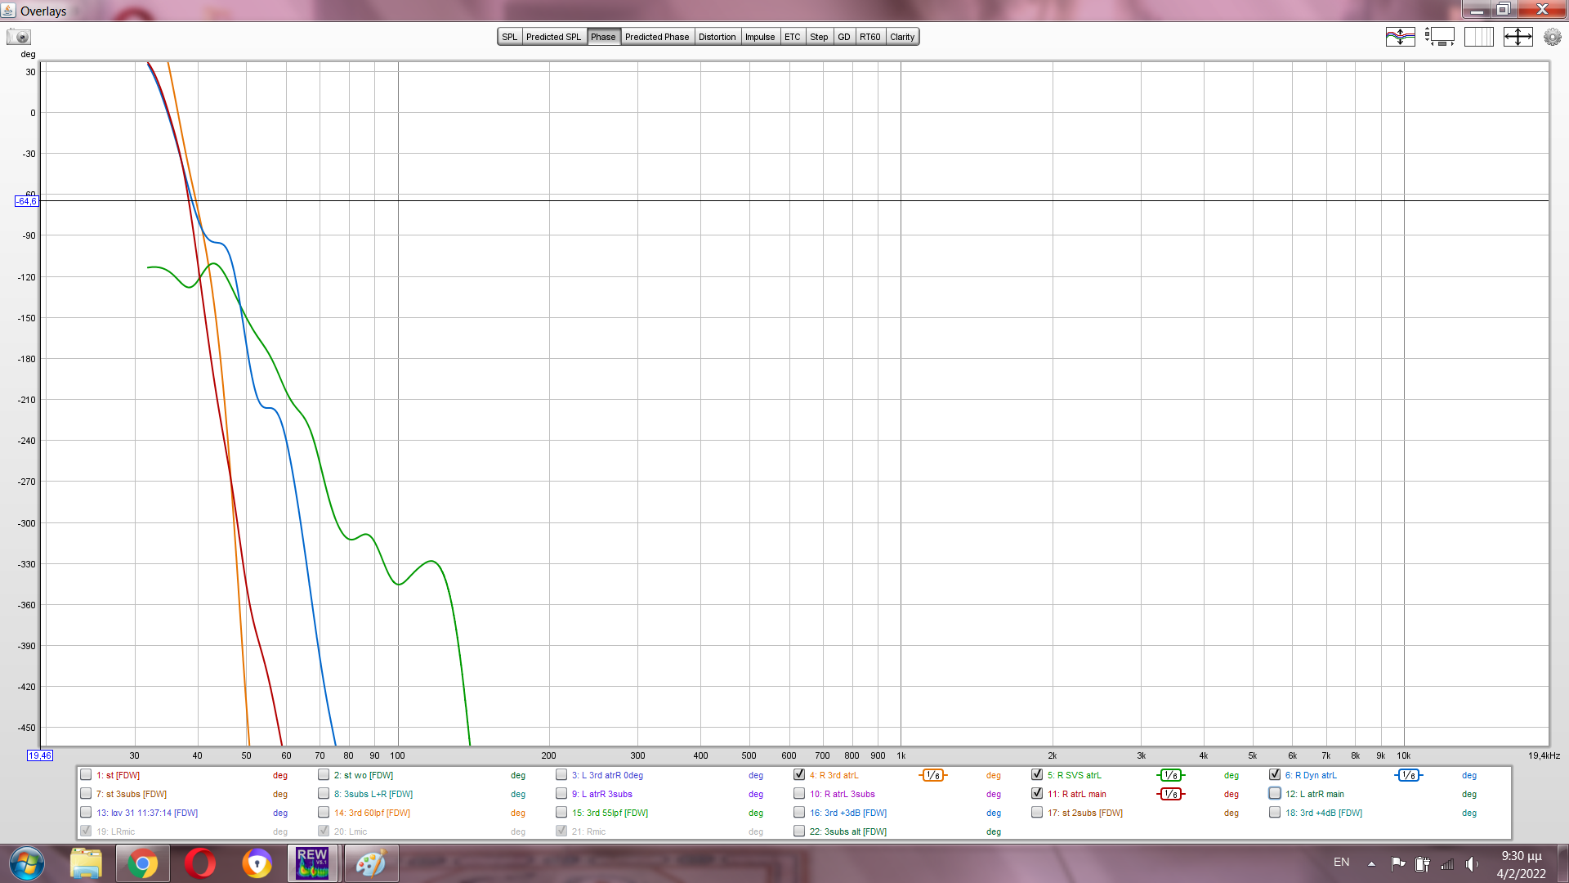Viewport: 1569px width, 883px height.
Task: Open Google Chrome from taskbar
Action: tap(142, 863)
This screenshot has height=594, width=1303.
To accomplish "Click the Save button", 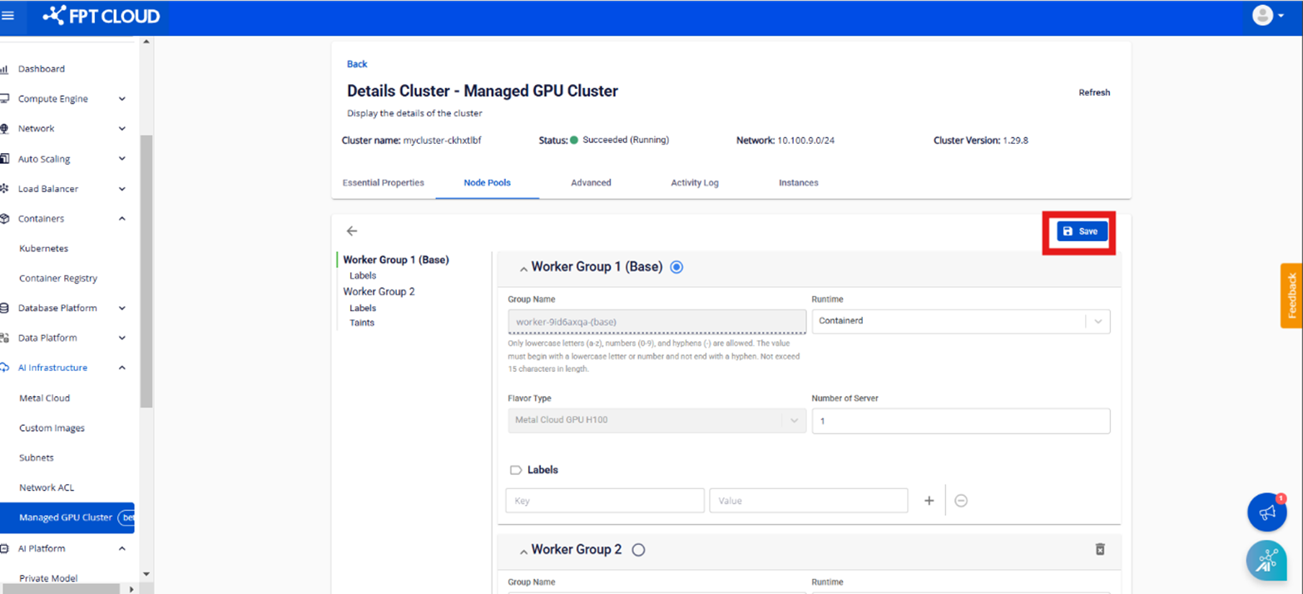I will click(x=1082, y=231).
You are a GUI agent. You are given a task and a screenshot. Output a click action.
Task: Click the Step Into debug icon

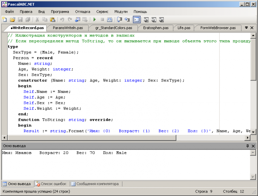coord(127,20)
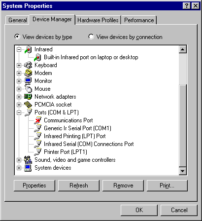202x221 pixels.
Task: Select View devices by type radio button
Action: point(17,37)
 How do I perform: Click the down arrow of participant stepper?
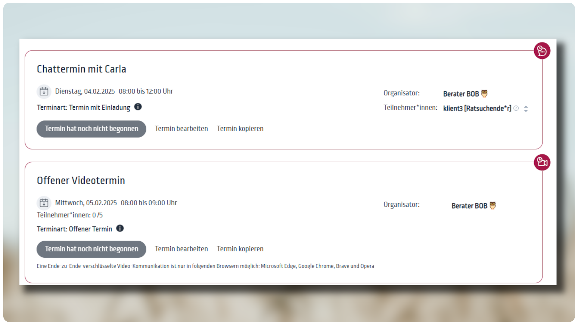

◆ ◆ ◆

WHAT YOU NEED TO DO.
Arrange the part of the items that opens with the line containing "You are a GUI" and runs through the end of the items as a numbered list, skipping blank lines and leaving the pictures out of the answer.

IN RESPONSE.
1. You are a GUI agent. You are given a task and a screenshot. Output a click action.
2. Task: Click the Step Into debug icon
3. coord(127,20)
4. 202x221 pixels.
5. Task: Select View devices by type radio button
6. Action: point(17,37)
7.  How do I perform: Click the down arrow of participant stepper?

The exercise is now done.